Anayasa Mahkemesi TBMM sinin çıkardığı önemli kanunların büyük kısmını iptal ediyor. Bırakın kanunları TBMM sinin iç işleyişine karışıyor. Meclisin hangi sayı ile toplanacağı, hangi sayı ile karar vereceği konusunda bile kendisini karar vermeye yetkili kabul ediyor. 22. Dönem Parlamentosunda Cumhurbaşkanı seçimi ile ilgili gelişmeleri hatırlayın lütfen. Karar yeter sayısını toplantı yeter sayısı haline getiren Anayasa Mahkemesi değilmi idi. O olay öylesine garibime gitmiş, öylesine incinmeme sebep olmuştu ki, acısını bugün bile hissederim. Nerede ise bunlar Mecliste nasıl oturacağmıza,kiminle konuşup , konuşmayacağımıza karar verecekler. Bu milli idareye tam bir müdahaledir ve asla kabul edilemez demiştim.
Bütün bunları söylersiniz, ama bir sonuç alamazsınız. Sistem kendisini öylesine tahkim etmiş ki, MİLLİ İRADENİN TEMSİL KABİLİYETİNİ YOK ETMEK İÇİN, ALLEM KALLEM GEDİKLER OLUŞTURMUŞ.

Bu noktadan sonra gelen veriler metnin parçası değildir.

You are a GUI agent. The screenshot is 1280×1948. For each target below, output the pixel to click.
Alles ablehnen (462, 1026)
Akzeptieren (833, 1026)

Esasen yargının bu kadar işe müdahil olması, Meclisin işine bu kadar karışmasının bir tek anlamı var. Halka karşı oluşturulan KAST sistemi zarar görmesin, kendi bildik düzenleri sarsılmasın. Halkın istek ve arzuları özelilkle "YÖNETİM ve YARGIYA" yansımasın.
Hükümet işte yine geri adım attı. Onların dediğini yaptı. TBMM sinin devre dışında tutulması isteklerini kabul etti. Bu 8 üyenin Cumhurbaşkanı tarafından atanmasına olur dedi.
Yarın Cumhurbaşkanı kim olur, Meclis çoğunluğu kimin eline geçer, bunlar ayrı şeyler. Aslolan MİLLİ İRADEYE KARŞI TAKINILAN TAVRIN ETİK OLMADIĞINI ORTAYA KOYMAK ve milletin ileriye, daha ileriye gitmesinin ancak bu iradeye saygı duyulması ile mümkün olacağına olan inancı pekiştirmekti.